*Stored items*
──────

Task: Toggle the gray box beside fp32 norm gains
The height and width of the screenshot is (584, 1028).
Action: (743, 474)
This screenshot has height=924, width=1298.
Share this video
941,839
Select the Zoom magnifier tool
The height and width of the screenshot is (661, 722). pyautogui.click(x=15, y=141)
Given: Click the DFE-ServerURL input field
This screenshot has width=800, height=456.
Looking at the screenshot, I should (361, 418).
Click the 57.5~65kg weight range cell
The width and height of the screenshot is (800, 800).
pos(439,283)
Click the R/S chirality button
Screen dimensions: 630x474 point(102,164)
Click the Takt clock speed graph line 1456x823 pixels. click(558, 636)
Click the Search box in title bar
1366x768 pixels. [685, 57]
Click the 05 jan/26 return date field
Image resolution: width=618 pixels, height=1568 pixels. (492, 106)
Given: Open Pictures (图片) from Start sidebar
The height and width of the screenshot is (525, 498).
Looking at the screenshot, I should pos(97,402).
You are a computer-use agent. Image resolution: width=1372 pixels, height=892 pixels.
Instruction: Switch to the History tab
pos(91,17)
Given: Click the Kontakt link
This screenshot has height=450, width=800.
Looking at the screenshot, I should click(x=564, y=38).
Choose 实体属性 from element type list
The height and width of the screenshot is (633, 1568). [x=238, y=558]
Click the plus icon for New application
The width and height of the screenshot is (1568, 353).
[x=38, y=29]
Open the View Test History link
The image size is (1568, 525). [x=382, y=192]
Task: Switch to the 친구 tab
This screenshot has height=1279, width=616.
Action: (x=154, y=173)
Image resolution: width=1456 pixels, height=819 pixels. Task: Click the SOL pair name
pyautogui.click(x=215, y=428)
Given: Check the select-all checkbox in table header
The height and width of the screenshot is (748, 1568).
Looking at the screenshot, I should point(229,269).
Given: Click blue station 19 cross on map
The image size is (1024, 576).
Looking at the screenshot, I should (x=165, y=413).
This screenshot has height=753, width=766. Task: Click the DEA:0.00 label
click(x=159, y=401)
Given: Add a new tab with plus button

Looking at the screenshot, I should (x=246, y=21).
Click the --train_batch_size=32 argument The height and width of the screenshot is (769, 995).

──────

*HOW TO COMPLETE THIS TASK*
Your task is to transcribe all of the entries word for word.

*RESPONSE BOX*
Task: Toggle the gray box beside fp32 norm gains
The height and width of the screenshot is (584, 1028).
Action: (743, 474)
This screenshot has height=924, width=1298.
Share this video
941,839
Select the Zoom magnifier tool
The height and width of the screenshot is (661, 722). pyautogui.click(x=15, y=141)
Given: Click the DFE-ServerURL input field
This screenshot has width=800, height=456.
Looking at the screenshot, I should (361, 418).
Click the 57.5~65kg weight range cell
The width and height of the screenshot is (800, 800).
pos(439,283)
Click the R/S chirality button
Screen dimensions: 630x474 point(102,164)
Click the Takt clock speed graph line 1456x823 pixels. click(558, 636)
Click the Search box in title bar
1366x768 pixels. [685, 57]
Click the 05 jan/26 return date field
Image resolution: width=618 pixels, height=1568 pixels. (492, 106)
Given: Open Pictures (图片) from Start sidebar
The height and width of the screenshot is (525, 498).
Looking at the screenshot, I should pos(97,402).
You are a computer-use agent. Image resolution: width=1372 pixels, height=892 pixels.
Instruction: Switch to the History tab
pos(91,17)
Given: Click the Kontakt link
This screenshot has height=450, width=800.
Looking at the screenshot, I should click(x=564, y=38).
Choose 实体属性 from element type list
The height and width of the screenshot is (633, 1568). [x=238, y=558]
Click the plus icon for New application
The width and height of the screenshot is (1568, 353).
[x=38, y=29]
Open the View Test History link
The image size is (1568, 525). [x=382, y=192]
Task: Switch to the 친구 tab
This screenshot has height=1279, width=616.
Action: (x=154, y=173)
Image resolution: width=1456 pixels, height=819 pixels. Task: Click the SOL pair name
pyautogui.click(x=215, y=428)
Given: Check the select-all checkbox in table header
The height and width of the screenshot is (748, 1568).
Looking at the screenshot, I should point(229,269).
Given: Click blue station 19 cross on map
The image size is (1024, 576).
Looking at the screenshot, I should (x=165, y=413).
This screenshot has height=753, width=766. Task: Click the DEA:0.00 label
click(x=159, y=401)
Given: Add a new tab with plus button

Looking at the screenshot, I should (x=246, y=21).
Click the --train_batch_size=32 argument The height and width of the screenshot is (769, 995).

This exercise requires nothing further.